The military has been doing the full steak + lobster version on its own timeline for morale for a very long time.
 
The decommissioning and withdrawal of U.S. Navy Avenger-class minesweepers from the Persian Gulf region happened last year.

Four vessels (USS Devastator, USS Dextrous, USS Gladiator, and USS Sentry) were decommissioned in 2025 after more than 30 years of service, with the final one (Devastator) retired in September 2025.

Only four Avenger-class ships remain in the entire U.S. fleet (based in Japan); there are no plans to recommission the decommissioned ones or send them back to the region.

It was not a decision by "Trump", but the completion of a long-planned Navy modernization program.

The Avenger-class ships were 1980s-era wooden-hulled vessels designed for close-in mine sweeping (using sonar, remote vehicles, cable cutters, and detonators).
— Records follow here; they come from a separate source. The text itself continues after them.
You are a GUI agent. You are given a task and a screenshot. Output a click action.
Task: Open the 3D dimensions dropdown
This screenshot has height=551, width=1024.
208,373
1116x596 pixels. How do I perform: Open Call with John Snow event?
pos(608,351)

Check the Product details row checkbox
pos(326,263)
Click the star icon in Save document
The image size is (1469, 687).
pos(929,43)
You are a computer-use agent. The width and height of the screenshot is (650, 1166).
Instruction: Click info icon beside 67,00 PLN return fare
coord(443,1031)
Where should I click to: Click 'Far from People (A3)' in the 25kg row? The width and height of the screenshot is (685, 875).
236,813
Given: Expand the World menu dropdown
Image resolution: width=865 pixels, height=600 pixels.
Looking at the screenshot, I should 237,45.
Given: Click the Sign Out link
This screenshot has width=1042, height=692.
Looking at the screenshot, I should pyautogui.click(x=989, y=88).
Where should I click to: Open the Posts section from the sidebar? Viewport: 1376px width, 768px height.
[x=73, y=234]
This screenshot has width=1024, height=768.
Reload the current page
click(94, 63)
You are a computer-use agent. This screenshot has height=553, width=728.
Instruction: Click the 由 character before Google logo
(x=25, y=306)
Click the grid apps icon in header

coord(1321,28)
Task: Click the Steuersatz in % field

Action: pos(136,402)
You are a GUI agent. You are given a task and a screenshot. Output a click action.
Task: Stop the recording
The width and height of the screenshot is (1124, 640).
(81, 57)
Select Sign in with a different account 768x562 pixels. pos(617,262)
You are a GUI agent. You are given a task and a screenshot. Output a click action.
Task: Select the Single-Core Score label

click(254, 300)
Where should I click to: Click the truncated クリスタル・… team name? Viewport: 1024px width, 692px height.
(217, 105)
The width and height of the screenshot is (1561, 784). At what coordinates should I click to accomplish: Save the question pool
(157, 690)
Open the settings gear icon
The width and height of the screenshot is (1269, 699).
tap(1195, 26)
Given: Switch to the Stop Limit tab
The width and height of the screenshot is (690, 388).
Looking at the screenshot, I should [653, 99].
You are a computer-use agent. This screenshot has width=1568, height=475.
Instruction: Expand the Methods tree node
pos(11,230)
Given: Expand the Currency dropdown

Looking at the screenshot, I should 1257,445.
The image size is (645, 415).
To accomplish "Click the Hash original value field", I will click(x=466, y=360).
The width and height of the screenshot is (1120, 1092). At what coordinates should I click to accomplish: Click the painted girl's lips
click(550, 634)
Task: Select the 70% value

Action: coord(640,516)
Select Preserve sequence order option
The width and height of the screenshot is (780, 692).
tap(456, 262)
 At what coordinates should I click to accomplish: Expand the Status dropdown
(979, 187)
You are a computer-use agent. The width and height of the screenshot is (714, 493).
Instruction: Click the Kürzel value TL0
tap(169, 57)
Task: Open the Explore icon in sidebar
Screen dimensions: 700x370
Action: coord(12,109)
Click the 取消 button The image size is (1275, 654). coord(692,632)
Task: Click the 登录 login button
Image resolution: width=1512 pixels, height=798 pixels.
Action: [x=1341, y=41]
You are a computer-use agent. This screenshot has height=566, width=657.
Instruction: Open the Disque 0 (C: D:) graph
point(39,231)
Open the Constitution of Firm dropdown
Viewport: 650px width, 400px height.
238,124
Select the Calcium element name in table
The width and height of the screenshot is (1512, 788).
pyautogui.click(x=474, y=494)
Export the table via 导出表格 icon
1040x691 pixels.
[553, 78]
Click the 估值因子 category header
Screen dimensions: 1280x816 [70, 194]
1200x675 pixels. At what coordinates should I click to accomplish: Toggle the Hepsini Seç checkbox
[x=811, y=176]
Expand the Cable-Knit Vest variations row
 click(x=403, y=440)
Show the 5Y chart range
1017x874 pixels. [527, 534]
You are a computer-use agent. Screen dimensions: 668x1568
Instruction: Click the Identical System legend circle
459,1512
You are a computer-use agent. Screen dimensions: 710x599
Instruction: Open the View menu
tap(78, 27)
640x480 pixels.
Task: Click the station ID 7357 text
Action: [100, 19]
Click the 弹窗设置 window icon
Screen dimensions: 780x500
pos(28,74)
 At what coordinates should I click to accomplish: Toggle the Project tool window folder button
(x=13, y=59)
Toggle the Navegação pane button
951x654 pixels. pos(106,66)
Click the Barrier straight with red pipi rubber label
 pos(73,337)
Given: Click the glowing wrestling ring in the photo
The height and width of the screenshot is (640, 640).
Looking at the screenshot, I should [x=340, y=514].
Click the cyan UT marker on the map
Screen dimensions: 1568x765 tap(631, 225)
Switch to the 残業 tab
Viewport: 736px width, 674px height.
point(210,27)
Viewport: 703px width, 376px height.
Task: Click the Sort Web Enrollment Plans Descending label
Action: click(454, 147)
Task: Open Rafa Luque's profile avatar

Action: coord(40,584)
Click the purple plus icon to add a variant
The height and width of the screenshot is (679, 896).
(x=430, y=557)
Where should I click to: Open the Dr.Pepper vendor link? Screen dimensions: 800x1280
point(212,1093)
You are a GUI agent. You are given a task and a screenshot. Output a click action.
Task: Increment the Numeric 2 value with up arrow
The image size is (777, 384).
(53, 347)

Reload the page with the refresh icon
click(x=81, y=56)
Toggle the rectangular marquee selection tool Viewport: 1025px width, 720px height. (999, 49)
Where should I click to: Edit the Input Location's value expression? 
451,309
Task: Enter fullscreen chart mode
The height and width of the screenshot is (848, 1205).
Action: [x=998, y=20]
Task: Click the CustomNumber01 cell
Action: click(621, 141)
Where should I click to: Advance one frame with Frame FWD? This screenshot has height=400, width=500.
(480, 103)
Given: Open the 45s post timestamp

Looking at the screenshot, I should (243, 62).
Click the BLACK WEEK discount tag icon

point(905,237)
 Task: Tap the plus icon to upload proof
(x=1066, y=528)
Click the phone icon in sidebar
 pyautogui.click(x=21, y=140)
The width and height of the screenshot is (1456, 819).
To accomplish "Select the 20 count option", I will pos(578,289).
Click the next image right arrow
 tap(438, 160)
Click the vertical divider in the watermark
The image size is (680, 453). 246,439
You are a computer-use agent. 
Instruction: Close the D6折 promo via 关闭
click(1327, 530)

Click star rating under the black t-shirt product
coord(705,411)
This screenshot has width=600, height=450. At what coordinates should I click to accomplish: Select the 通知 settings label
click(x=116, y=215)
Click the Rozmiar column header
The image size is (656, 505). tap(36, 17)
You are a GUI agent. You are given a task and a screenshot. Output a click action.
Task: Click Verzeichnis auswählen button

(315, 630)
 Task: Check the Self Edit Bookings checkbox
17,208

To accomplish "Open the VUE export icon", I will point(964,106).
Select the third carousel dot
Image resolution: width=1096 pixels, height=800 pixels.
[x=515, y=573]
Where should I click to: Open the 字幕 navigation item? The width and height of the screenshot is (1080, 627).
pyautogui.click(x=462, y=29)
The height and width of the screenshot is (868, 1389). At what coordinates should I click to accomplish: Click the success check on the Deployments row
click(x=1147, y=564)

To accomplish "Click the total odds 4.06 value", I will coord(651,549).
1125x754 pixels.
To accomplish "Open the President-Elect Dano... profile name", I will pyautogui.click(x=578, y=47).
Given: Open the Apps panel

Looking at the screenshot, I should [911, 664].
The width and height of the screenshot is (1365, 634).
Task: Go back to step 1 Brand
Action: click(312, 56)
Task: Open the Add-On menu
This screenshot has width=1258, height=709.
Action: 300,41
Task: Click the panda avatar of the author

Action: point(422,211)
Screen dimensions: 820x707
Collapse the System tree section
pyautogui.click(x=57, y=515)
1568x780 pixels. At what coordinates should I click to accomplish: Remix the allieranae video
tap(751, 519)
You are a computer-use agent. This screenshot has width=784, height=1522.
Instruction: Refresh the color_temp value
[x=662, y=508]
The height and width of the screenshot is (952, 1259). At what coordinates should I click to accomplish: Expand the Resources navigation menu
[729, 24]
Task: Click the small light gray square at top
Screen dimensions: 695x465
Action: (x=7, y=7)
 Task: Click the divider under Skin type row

The Navy retired half the class to replace them with Independence-class littoral combat ships (LCS) equipped with mine countermeasures (MCM) mission packages.

These LCS arrived in the U.S. 5th Fleet (Bahrain) in 2025 and operate differently: they stay outside minefields and deploy manned/unmanned systems for safer, standoff detection and neutralization.

A Navy official described the LCS MCM package as “a sophisticated suite of manned and unmanned systems designed to locate, identify, and neutralize sea mines, at a safer distance from minefields than the Avenger-class MCMs.”

The Navy views it as an upgrade.

The Navy believes the replacements are adequate.